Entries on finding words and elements
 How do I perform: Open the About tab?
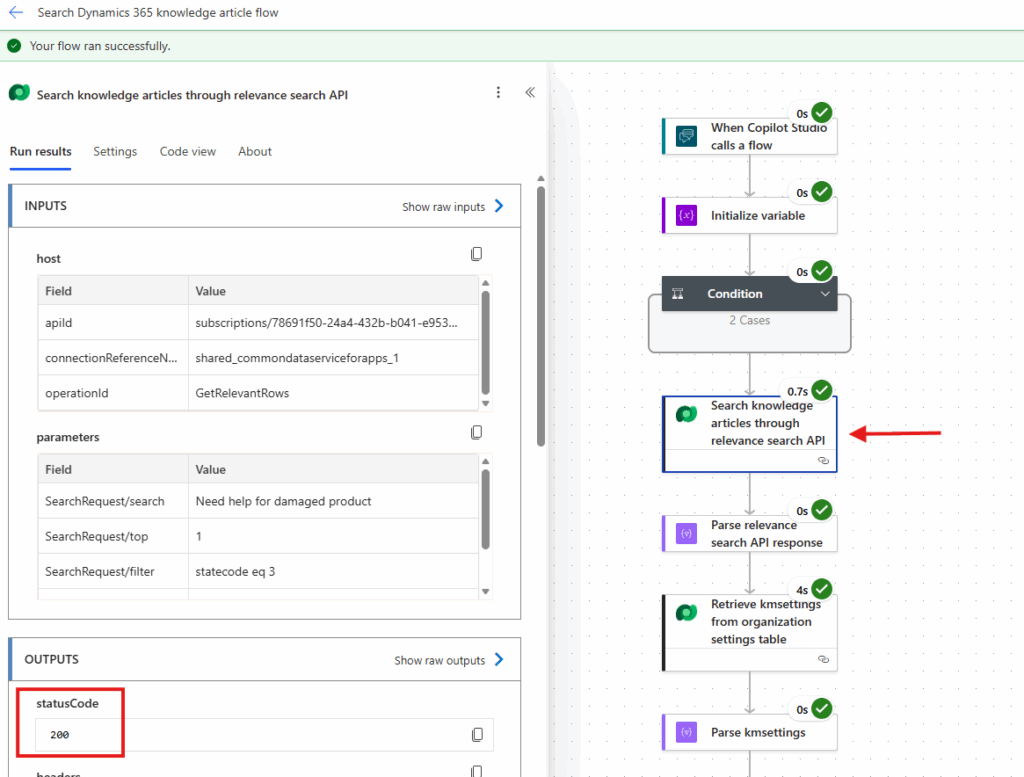pyautogui.click(x=255, y=152)
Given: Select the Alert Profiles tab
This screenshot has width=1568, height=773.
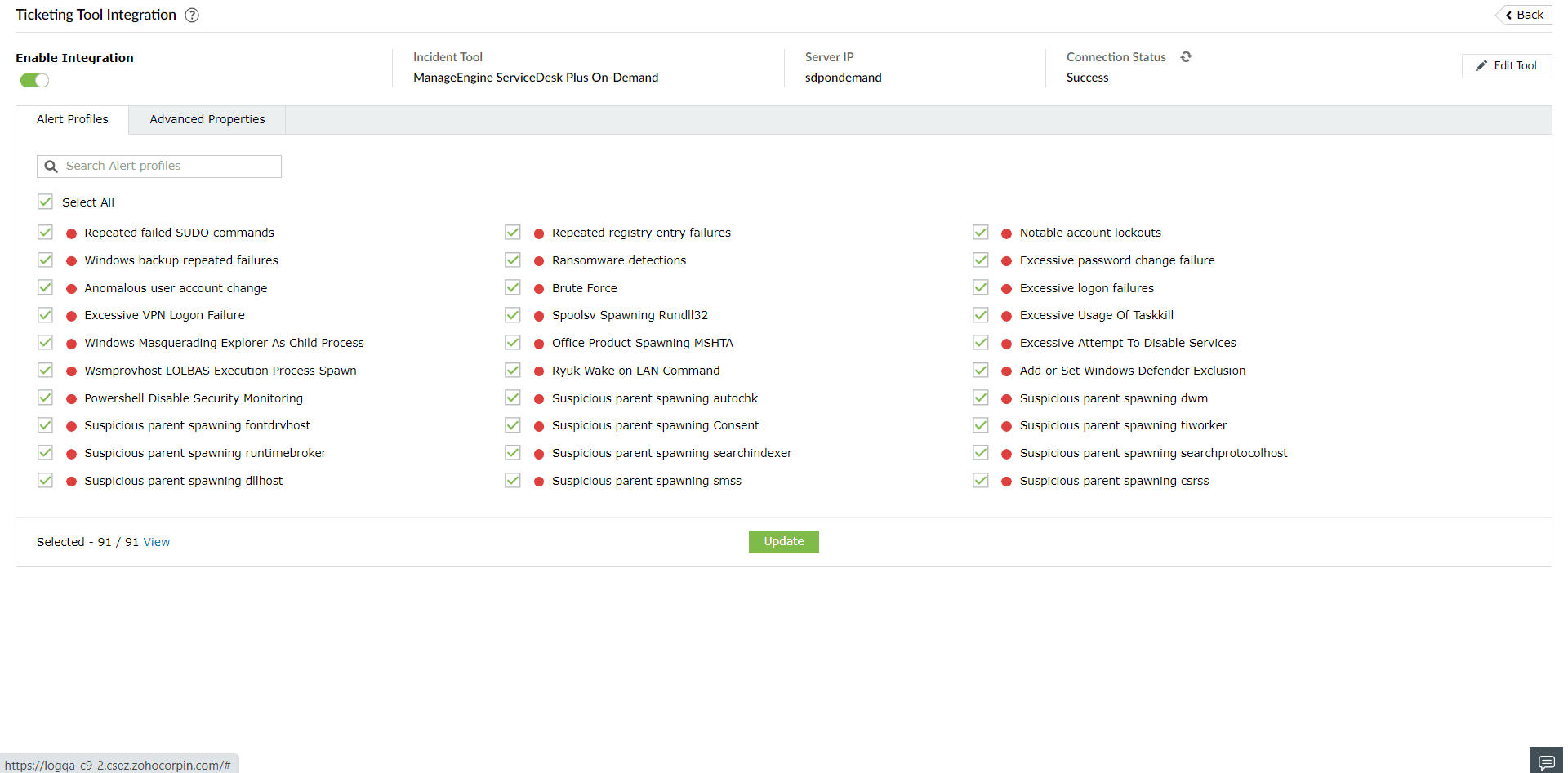Looking at the screenshot, I should [72, 119].
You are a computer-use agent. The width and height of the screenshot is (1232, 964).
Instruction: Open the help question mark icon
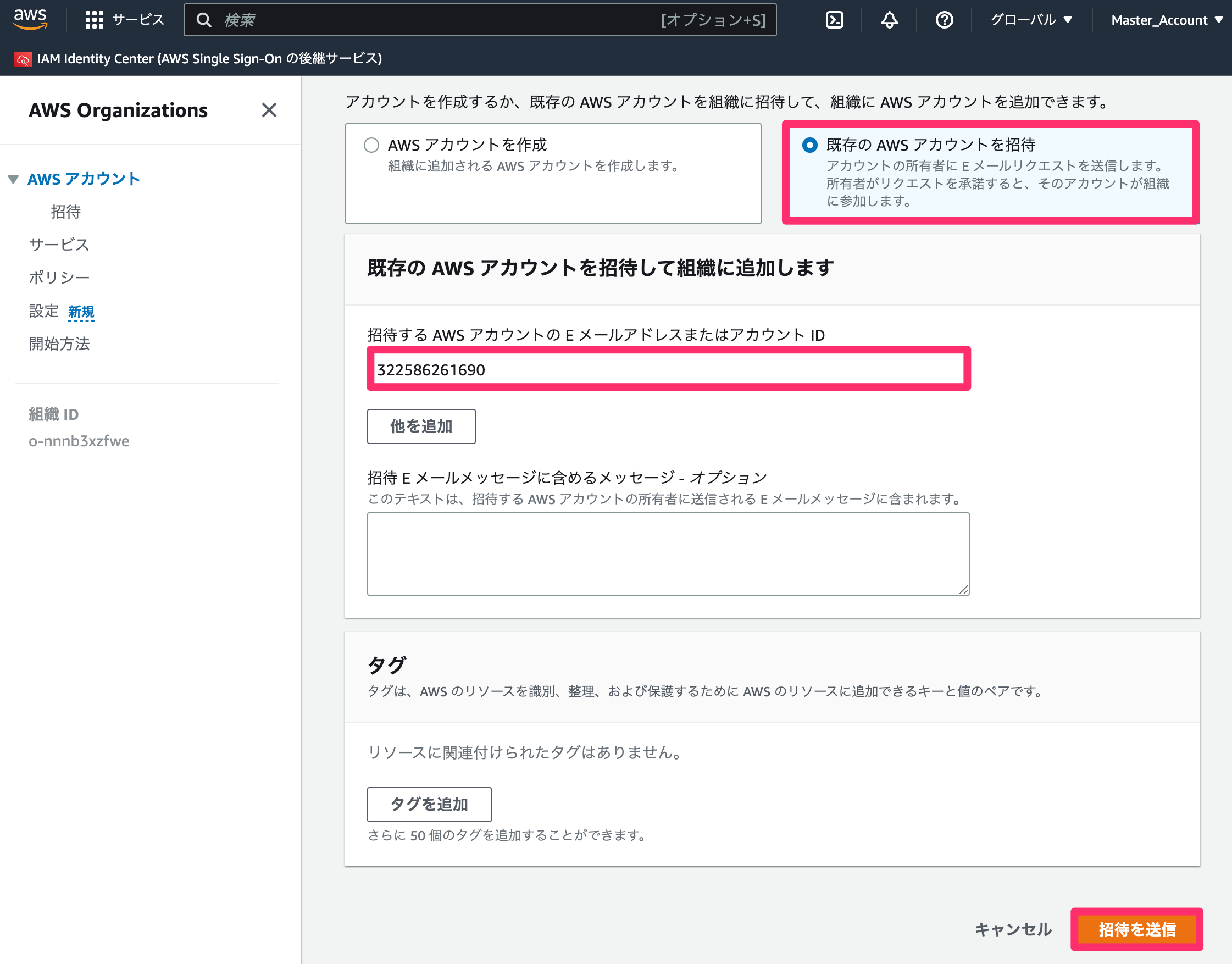pos(944,20)
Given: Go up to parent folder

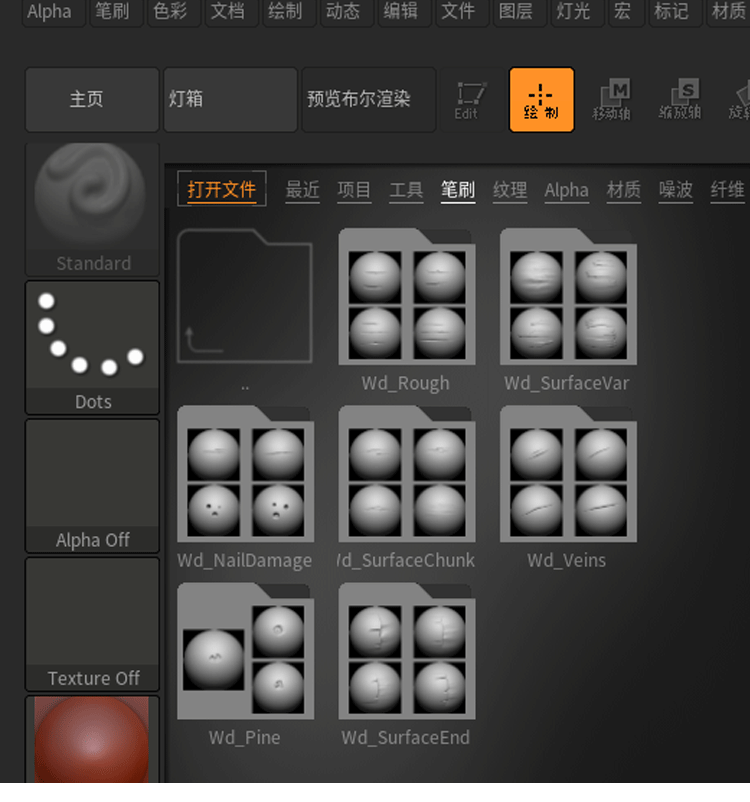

▶ [Instructions for the task]
Copy the lines of every row above word for word, but leave out the pictures.

▶ [Exercise answer]
 How do I perform: Open the About tab?
pyautogui.click(x=255, y=152)
Given: Select the Alert Profiles tab
This screenshot has width=1568, height=773.
Looking at the screenshot, I should [72, 119].
You are a computer-use agent. The width and height of the screenshot is (1232, 964).
Instruction: Open the help question mark icon
pos(944,20)
Given: Go up to parent folder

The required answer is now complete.